DATASET EXCERPTS section start
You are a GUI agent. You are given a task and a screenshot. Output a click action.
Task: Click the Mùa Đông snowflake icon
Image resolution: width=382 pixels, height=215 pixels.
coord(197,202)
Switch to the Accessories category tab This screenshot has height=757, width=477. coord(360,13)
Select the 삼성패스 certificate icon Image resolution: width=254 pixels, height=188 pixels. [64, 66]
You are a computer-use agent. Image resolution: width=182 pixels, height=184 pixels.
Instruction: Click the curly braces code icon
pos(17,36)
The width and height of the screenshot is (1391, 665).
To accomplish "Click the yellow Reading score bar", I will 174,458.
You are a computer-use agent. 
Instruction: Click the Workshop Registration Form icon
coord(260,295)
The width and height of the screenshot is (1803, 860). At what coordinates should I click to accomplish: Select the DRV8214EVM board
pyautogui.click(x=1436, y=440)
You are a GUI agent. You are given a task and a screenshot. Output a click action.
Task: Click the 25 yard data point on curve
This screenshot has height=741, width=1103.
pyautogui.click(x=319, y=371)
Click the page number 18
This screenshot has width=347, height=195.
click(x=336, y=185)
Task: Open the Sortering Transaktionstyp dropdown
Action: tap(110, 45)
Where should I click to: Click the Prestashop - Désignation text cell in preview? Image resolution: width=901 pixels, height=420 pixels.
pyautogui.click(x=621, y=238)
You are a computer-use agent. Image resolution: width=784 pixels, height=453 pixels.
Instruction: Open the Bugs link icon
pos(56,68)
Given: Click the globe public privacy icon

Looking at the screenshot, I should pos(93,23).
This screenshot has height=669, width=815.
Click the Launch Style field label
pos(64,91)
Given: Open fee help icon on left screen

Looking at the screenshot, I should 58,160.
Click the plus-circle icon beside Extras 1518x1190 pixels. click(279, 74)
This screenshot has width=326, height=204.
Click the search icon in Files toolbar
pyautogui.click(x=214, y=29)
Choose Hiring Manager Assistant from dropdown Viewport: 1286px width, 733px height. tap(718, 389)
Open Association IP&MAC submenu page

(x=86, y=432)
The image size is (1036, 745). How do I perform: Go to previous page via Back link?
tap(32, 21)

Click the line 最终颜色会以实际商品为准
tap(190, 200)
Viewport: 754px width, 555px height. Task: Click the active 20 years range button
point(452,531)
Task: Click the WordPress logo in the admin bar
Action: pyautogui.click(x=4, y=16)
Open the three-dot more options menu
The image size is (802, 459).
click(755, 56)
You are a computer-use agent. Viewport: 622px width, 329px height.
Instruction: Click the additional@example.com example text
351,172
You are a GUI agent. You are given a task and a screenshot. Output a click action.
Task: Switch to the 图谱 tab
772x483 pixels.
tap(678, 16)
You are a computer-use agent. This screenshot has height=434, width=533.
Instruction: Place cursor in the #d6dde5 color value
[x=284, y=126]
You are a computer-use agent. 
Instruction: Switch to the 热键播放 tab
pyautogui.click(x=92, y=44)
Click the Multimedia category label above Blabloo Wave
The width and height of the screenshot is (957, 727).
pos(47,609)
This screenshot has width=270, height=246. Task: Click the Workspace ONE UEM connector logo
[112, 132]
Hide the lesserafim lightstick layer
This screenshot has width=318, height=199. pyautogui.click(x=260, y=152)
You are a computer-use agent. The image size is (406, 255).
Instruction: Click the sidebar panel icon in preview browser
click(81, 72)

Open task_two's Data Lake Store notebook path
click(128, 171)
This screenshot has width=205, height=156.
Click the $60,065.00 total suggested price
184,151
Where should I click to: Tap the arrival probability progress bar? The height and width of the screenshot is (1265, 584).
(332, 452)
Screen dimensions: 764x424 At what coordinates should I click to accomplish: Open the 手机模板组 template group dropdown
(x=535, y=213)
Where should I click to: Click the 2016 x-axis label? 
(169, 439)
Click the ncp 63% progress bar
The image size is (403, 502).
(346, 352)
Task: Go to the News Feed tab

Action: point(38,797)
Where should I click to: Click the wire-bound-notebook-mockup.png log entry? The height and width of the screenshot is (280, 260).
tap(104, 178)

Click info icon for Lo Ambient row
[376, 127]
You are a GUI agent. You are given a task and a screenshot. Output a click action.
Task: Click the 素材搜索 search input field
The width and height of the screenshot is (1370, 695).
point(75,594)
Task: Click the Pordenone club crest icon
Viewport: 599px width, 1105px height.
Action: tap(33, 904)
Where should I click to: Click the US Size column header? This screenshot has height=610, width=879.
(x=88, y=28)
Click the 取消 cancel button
DATASET EXCERPTS section end
**THE PROBLEM**
Using the records above, copy each line that contains "computer".

**TASK ANSWER**
You are a computer-use agent. Image resolution: width=182 pixels, height=184 pixels.
You are a computer-use agent. 
You are a computer-use agent. Image resolution: width=784 pixels, height=453 pixels.
You are a computer-use agent. Viewport: 622px width, 329px height.
You are a computer-use agent. This screenshot has height=434, width=533.
You are a computer-use agent. 
You are a computer-use agent. The image size is (406, 255).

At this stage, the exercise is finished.